--- Passage to read ---
****
A list of some of the most important modern fundamentals of Deep Learning everyone in the field show be familiar with
Data Scientist, Machine Learning Expert, Algorithm Engineer, Deep Learning Researcher — whatever your title might be, if using advanced concepts of Machine Learning is part of your career, then keeping up to date with the latest innovations is also a part of your everyday tasks. But in order to be on-top of all the latest ingenuities and truly understand how they work, we must also be familiar with the building blocks and foundations they rely on.
The field of Deep Learning is moving fast, breaking and setting new records in each and every possible metric exists. And as it evolves, it creates new fundamental concepts, allowing new architectures and concepts never seen before.
While I tend to assume all modern ML-practitioners are familiar with the basics fundamentals, such as CNN, RNN, LSTM and GAN, some of the newer ones are occasionally missed or left out. And so, this blogpost will discuss the new fundamentals — six papers I believe everyone in this field today should be familiar with.
****
--- Dataset content ---
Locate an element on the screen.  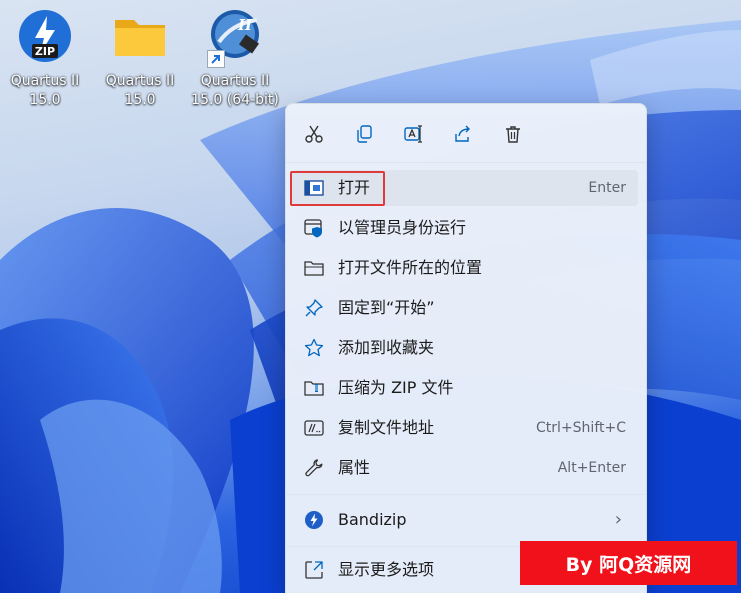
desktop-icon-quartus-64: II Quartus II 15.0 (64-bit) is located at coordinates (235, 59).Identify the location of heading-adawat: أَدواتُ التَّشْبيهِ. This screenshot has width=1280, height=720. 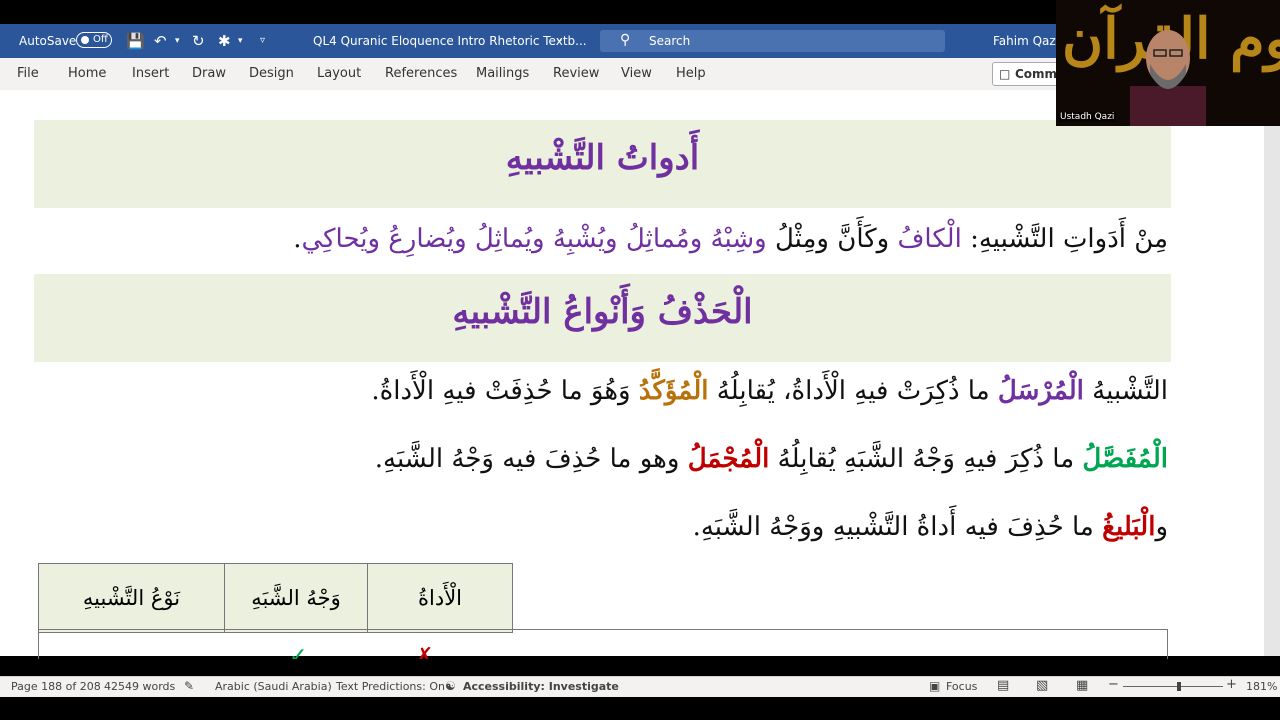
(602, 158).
****
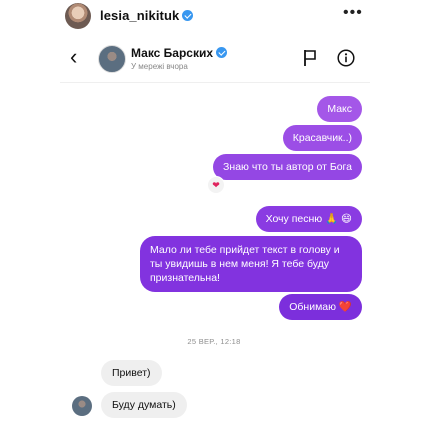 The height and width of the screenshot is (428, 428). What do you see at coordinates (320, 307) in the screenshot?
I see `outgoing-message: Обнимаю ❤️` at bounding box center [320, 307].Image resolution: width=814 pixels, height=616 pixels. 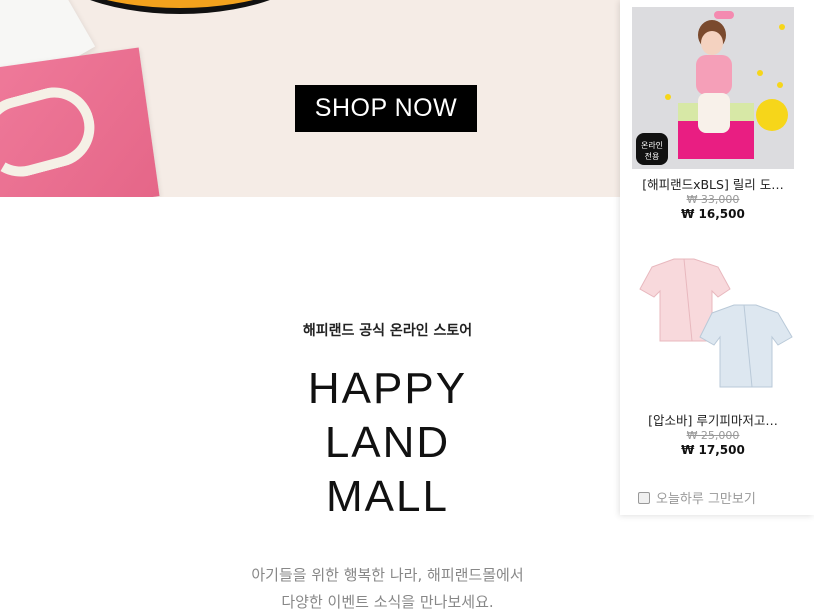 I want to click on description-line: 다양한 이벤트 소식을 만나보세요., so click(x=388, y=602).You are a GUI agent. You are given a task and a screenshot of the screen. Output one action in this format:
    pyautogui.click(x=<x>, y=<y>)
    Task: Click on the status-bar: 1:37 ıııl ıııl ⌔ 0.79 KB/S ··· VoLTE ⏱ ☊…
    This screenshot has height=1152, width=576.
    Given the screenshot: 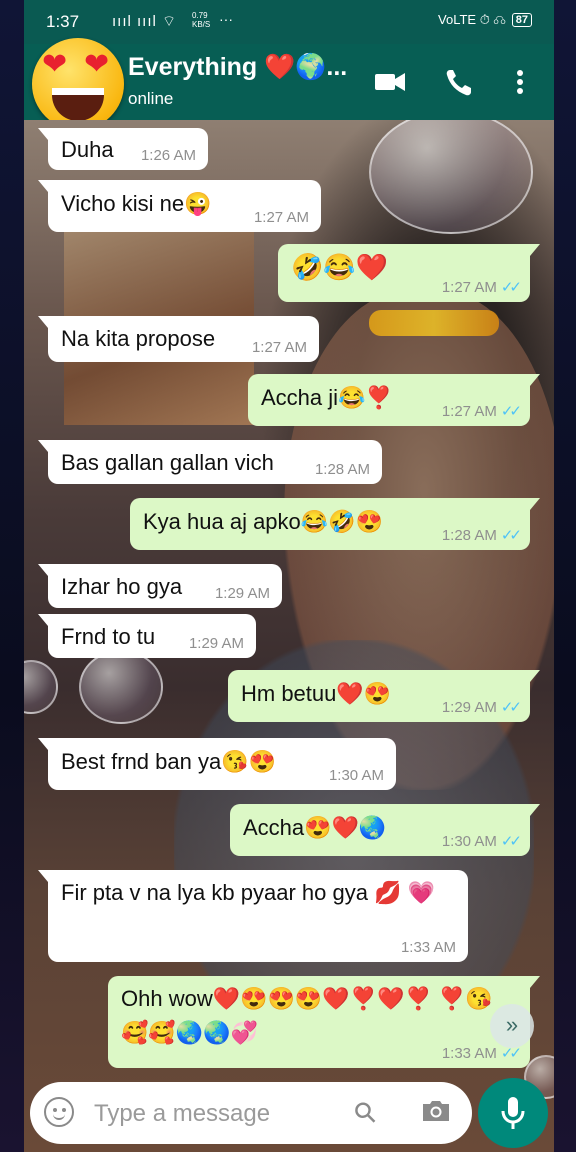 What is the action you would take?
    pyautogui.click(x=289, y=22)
****
--- Goal of the exercise ---
Quote the passage on modern deep learning fundamentals from "While I tend" up to and including "be familiar with.".

--- Result of this task ---
While I tend to assume all modern ML-practitioners are familiar with the basics fundamentals, such as CNN, RNN, LSTM and GAN, some of the newer ones are occasionally missed or left out. And so, this blogpost will discuss the new fundamentals — six papers I believe everyone in this field today should be familiar with.